Saturday, January 20, 2007

Day 2 of My Trip Home

Today, on the second day of my relaxation and research trip back to Lynchburg, I went to the Old City Cemetery, which is one of the most peaceful -- and one of my favorite -- places in the entire city. It's a very quiet area with a great deal of beauty, both natural and man-made (with the architecture of the 19th- and early 20th-century gravestones). The picture above is of the gravesite of one of Lynchburg's famous "madams" from nearly a century ago; her "business" was actually operated in a house not far from the cemetery gates. I really don't know what's worse: the fact that her grave is one of the first you see when you come into the grounds, or the fact that someone continues to immortalize her with the black cloth on the stone and the bed (complete with a fresh quilt and "R.I.P." on the headboard) right outside the fence?

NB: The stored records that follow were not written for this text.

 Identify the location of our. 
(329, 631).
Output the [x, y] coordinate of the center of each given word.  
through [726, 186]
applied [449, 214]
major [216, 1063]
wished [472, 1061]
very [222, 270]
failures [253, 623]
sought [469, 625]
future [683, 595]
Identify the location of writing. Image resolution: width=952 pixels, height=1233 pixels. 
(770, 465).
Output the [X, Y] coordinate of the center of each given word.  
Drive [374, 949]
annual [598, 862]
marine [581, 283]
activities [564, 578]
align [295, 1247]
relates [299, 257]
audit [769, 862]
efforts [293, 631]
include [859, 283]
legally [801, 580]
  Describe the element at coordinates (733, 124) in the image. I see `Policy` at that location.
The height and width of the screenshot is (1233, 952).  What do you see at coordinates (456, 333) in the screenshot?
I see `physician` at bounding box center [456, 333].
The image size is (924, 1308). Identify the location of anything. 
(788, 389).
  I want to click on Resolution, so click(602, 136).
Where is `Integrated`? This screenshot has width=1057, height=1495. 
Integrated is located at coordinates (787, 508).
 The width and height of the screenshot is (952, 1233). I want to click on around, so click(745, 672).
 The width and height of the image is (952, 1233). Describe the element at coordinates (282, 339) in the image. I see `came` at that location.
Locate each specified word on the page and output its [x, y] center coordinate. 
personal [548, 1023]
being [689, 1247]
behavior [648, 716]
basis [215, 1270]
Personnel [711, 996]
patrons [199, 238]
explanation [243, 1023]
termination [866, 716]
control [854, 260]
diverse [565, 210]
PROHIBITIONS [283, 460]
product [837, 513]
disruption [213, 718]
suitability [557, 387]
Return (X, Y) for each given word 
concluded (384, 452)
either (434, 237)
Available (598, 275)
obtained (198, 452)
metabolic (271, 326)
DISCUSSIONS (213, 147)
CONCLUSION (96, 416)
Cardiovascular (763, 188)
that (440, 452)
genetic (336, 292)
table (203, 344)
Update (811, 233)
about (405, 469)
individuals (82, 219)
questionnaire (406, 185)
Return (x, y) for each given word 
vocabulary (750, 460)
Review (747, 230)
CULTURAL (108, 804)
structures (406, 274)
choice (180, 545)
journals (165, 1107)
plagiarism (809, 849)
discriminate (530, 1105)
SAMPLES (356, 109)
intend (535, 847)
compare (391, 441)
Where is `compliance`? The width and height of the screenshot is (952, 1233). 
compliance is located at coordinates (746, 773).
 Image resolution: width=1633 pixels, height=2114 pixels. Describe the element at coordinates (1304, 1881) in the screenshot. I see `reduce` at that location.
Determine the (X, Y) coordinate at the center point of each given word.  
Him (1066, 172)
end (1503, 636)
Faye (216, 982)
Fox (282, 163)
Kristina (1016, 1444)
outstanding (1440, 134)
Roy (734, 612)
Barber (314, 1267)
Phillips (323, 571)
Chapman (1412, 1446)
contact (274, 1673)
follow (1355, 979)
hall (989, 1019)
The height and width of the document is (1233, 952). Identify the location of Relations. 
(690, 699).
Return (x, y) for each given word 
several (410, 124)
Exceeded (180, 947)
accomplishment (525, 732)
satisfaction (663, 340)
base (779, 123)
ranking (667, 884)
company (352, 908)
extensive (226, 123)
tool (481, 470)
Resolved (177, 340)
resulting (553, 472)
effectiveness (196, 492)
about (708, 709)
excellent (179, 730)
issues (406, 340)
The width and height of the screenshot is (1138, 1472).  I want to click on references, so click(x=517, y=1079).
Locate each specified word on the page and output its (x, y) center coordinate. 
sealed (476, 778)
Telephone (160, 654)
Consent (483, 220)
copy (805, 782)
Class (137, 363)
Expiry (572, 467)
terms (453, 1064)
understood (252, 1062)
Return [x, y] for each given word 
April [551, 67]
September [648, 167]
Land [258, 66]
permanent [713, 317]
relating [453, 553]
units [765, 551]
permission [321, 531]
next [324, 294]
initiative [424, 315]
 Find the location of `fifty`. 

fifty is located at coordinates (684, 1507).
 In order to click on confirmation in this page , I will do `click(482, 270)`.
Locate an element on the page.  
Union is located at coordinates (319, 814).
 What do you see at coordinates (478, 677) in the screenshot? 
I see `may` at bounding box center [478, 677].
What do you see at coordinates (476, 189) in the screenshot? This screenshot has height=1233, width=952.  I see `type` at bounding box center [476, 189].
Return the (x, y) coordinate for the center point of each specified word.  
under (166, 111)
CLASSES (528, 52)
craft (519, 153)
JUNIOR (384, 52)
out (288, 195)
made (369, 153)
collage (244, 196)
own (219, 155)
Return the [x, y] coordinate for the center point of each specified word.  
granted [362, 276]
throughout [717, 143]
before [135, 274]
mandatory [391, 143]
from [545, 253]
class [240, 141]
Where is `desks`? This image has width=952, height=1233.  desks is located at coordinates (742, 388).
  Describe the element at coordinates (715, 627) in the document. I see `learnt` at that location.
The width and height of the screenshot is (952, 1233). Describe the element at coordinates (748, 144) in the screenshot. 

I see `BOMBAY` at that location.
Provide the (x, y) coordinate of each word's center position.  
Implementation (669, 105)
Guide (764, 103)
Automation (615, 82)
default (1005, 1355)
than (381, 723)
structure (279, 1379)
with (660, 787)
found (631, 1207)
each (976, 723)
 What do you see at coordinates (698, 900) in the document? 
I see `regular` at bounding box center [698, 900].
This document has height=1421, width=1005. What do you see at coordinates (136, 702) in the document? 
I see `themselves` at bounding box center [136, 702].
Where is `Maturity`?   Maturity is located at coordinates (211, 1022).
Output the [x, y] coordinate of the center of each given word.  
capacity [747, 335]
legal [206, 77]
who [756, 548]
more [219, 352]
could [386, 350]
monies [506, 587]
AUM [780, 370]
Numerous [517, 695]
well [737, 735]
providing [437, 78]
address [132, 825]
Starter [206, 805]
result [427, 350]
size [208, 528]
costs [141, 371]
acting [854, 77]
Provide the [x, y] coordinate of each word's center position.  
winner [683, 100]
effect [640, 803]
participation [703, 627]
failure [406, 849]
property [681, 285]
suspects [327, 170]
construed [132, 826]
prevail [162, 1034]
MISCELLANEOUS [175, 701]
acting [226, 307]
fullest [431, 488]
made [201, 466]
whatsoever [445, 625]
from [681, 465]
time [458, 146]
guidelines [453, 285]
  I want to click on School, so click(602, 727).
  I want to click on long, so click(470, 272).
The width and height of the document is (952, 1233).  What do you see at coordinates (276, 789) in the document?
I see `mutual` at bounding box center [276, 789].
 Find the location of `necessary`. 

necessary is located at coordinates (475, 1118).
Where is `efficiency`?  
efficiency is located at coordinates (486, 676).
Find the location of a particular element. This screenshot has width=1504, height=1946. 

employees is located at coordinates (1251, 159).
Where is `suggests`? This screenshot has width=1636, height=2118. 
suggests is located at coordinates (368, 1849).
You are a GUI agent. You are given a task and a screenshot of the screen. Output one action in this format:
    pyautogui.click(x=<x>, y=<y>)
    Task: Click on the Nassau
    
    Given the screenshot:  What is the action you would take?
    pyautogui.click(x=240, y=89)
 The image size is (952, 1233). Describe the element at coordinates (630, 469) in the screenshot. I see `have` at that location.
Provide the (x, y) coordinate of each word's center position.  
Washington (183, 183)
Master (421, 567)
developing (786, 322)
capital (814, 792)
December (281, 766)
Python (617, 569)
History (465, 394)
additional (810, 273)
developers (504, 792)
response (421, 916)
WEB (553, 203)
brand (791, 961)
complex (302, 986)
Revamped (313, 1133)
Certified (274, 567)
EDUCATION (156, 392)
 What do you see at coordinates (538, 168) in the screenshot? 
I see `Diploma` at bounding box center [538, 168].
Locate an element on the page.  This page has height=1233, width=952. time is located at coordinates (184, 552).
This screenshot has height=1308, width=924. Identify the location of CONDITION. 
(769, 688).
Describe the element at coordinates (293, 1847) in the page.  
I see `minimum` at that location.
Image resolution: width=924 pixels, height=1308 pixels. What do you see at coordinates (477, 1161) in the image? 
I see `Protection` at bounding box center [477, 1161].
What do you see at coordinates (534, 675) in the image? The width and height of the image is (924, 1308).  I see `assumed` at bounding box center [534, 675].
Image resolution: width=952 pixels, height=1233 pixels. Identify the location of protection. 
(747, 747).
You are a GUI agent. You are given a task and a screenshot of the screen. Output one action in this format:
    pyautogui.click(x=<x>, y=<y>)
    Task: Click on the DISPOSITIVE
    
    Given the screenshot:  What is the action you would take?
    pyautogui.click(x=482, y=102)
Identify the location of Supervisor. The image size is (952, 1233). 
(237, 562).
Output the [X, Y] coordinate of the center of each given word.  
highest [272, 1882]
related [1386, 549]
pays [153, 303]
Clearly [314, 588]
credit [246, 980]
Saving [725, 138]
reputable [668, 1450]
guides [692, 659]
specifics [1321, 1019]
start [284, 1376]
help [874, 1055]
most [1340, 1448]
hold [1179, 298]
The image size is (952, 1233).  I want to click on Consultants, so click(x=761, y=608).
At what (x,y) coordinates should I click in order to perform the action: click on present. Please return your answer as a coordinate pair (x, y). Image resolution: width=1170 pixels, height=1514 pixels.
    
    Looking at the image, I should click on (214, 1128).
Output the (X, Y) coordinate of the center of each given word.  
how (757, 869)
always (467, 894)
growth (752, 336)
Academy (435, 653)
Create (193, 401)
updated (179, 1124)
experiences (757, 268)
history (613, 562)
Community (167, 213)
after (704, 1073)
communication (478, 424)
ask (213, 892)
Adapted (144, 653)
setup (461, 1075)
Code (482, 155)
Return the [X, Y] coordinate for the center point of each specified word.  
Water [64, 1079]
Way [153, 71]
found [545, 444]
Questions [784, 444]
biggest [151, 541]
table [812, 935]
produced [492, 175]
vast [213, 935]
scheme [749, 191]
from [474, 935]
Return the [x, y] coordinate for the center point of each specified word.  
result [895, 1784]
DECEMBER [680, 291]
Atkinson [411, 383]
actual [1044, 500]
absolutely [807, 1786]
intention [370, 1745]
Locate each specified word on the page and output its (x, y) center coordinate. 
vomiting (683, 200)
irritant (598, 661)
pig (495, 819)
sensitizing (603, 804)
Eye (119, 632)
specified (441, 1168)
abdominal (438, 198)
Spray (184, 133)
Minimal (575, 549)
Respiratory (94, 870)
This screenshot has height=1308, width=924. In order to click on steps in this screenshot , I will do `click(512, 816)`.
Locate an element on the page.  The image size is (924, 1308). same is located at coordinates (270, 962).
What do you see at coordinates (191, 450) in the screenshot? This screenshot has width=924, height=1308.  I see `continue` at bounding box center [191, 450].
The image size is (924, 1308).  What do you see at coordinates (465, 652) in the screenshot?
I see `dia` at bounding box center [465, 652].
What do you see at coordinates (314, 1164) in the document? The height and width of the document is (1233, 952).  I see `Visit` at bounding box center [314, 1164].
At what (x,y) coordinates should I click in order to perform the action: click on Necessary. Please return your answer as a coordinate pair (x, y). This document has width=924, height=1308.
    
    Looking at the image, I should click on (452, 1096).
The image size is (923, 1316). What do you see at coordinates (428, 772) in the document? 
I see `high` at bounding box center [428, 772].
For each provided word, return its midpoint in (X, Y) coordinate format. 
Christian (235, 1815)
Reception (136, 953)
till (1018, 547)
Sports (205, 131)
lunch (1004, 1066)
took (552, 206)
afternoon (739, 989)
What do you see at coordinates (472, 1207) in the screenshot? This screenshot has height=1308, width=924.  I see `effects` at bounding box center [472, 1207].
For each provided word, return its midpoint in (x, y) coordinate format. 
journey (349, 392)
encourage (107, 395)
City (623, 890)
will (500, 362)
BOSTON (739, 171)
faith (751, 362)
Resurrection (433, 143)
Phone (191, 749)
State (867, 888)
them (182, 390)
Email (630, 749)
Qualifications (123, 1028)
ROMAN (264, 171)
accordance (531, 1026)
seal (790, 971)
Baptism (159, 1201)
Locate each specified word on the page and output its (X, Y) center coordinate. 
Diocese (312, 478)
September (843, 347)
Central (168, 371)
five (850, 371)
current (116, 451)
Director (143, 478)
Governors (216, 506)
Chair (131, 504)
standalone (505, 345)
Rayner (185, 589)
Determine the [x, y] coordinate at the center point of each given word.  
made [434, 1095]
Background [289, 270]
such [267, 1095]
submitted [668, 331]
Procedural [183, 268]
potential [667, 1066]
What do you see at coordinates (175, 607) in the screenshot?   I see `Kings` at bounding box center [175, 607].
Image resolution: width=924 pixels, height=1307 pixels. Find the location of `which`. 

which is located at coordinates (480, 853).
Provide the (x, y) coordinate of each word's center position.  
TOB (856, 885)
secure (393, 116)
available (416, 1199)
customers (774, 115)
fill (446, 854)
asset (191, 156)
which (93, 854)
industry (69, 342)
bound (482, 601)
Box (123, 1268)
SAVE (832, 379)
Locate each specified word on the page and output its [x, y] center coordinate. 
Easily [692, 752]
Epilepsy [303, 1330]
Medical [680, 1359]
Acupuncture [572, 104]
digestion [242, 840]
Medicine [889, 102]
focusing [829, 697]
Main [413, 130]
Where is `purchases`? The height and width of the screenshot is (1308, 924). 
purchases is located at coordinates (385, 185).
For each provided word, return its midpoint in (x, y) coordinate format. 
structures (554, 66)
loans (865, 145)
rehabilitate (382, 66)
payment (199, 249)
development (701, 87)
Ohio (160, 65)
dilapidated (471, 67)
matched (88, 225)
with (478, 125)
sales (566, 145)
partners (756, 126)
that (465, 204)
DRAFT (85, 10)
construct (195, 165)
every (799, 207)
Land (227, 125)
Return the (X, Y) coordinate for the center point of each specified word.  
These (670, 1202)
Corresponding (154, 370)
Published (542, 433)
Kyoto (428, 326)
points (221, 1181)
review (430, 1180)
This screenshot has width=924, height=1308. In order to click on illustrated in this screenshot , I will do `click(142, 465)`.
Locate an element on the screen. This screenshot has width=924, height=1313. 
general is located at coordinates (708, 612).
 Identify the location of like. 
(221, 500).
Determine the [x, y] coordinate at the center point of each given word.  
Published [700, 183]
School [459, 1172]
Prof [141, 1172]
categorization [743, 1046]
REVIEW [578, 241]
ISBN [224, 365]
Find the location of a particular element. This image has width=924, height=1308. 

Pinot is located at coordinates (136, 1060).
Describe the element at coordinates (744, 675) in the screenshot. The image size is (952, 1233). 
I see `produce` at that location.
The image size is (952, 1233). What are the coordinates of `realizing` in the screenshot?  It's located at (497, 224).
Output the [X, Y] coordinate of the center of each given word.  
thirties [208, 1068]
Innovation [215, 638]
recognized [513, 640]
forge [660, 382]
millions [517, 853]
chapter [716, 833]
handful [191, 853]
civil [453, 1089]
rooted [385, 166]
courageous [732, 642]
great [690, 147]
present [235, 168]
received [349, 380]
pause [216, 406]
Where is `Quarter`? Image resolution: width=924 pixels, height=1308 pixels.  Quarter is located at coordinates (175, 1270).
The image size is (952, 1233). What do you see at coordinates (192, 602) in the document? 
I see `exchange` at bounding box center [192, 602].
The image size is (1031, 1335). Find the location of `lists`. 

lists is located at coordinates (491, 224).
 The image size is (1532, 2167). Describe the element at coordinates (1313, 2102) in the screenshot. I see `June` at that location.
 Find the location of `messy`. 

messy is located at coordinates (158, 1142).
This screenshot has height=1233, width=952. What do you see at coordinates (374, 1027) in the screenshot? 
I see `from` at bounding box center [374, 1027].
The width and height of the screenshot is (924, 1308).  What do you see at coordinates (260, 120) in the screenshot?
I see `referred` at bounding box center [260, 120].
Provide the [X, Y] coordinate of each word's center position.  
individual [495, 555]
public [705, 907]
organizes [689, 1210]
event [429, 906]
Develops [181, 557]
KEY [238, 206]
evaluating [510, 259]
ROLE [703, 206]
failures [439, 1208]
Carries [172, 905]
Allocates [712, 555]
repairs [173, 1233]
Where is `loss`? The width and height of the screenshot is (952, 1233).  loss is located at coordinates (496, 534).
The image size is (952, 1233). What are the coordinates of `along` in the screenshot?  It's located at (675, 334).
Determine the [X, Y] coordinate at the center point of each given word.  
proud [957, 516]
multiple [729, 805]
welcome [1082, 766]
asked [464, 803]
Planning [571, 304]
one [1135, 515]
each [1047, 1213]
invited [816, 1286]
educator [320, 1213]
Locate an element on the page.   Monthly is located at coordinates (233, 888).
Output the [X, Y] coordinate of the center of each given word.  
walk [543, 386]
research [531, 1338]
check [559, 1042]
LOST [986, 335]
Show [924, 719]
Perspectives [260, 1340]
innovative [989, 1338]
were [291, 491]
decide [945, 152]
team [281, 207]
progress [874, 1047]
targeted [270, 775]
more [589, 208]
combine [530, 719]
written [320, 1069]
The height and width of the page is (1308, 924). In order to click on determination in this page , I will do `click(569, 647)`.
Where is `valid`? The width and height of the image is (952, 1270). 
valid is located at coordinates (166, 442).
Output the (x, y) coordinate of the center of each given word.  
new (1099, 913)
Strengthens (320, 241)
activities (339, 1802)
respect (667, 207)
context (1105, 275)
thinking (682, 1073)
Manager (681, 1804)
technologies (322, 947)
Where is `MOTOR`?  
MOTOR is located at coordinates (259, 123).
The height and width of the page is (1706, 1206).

Another interesting view that I found -- I was pressed for time, so I didn't have quite enough time to experiment with black and white photography, shading, etc. There are enough places there, though, that I can try some great things the next time I get back down that way.

Friday, January 19, 2007

Day 1 of My Trip Home

I went home today to begin researching my anticipated series of articles on the Civil Rights movement in my hometown, and one of my first stops was to the city's Legacy Museum of African-American history. It sits on a hill on the edge of the downtown area, and I took this picture looking back into the city. It's amazing to consider the amount of history and the different types of architecture jammed into this one little view -- a view which, I might add, I thought I had captured without so much "tilt" to the photo.